- Born: George William Grindley 22 October 1925 Dunedin, New Zealand
- Died: 12 February 2019 (aged 93) Lower Hutt, New Zealand
- Education: University of Otago
- Scientific career
- Fields: Geology
- Workplaces: New Zealand Geological Survey

= George Grindley =

New Zealand geologist (1925–2019)

George William Grindley (22 October 1925 – 12 February 2019) was a New Zealand geologist. The Grindley Plateau in Antarctica is named in his honour.

==Early life and education==
Grindley was born in Dunedin on 22 October 1925, and studied geology at the Otago School of Mines at the University of Otago. He graduated Bachelor of Science in 1947, and Master of Science in 1949. The title of his master's thesis was The reconnaissance geology of the Eglinton and East branch valleys, Western Southland. In 1973, he was awarded a DSc by the University of Otago, on the basis of published and unpublished papers submitted as a thesis.

==Career==
Grindley worked at the New Zealand Geological Survey. He spent time on the West Coast, where he assisted Harold Wellman, and also worked on the displacement of the Alpine Fault. After working in south Wales and Canada for a year in the early 1950s, Grindley worked on the geological mapping of New Zealand, and was site geologist at Wairakei. He also worked on geothermal power projects overseas, including in Mexico and the Philippines. He was also involved in geothermal monitoring of Mount Ruapehu and the monitoring of rifting in the Taupō Volcanic Zone.

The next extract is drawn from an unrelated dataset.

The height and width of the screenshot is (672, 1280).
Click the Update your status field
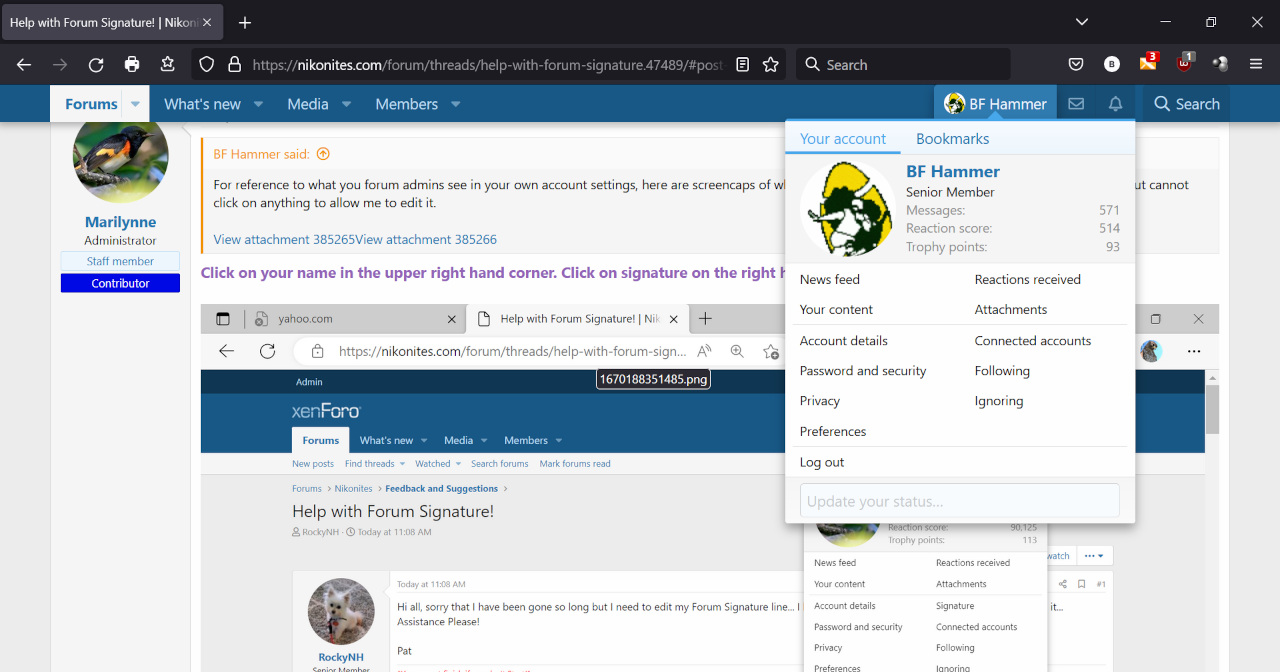(959, 501)
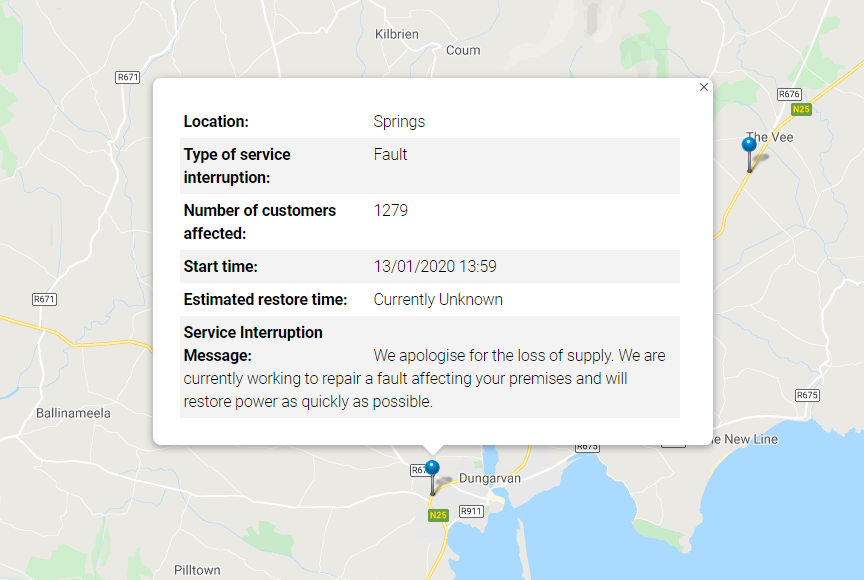Select the Kilbrien place label

396,34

Grindley was a member of geological survey teams in Antarctica in 1961–62, 1977–78, and 1981–82, involved in paleomagnetic surveys and geological mapping. He was the senior geologist of the northern party of the New Zealand Geological Survey Antarctic Expedition in 1961–62, which named the Grindley Plateau in the Queen Alexandra Range in his honour.

Grindley retired in 1987.

==Honours==
In 1968, Grindley was elected a Fellow of the Royal Society of New Zealand.

==Death==
Grindley died at his home in Lower Hutt on 12 February 2019, aged 93 years.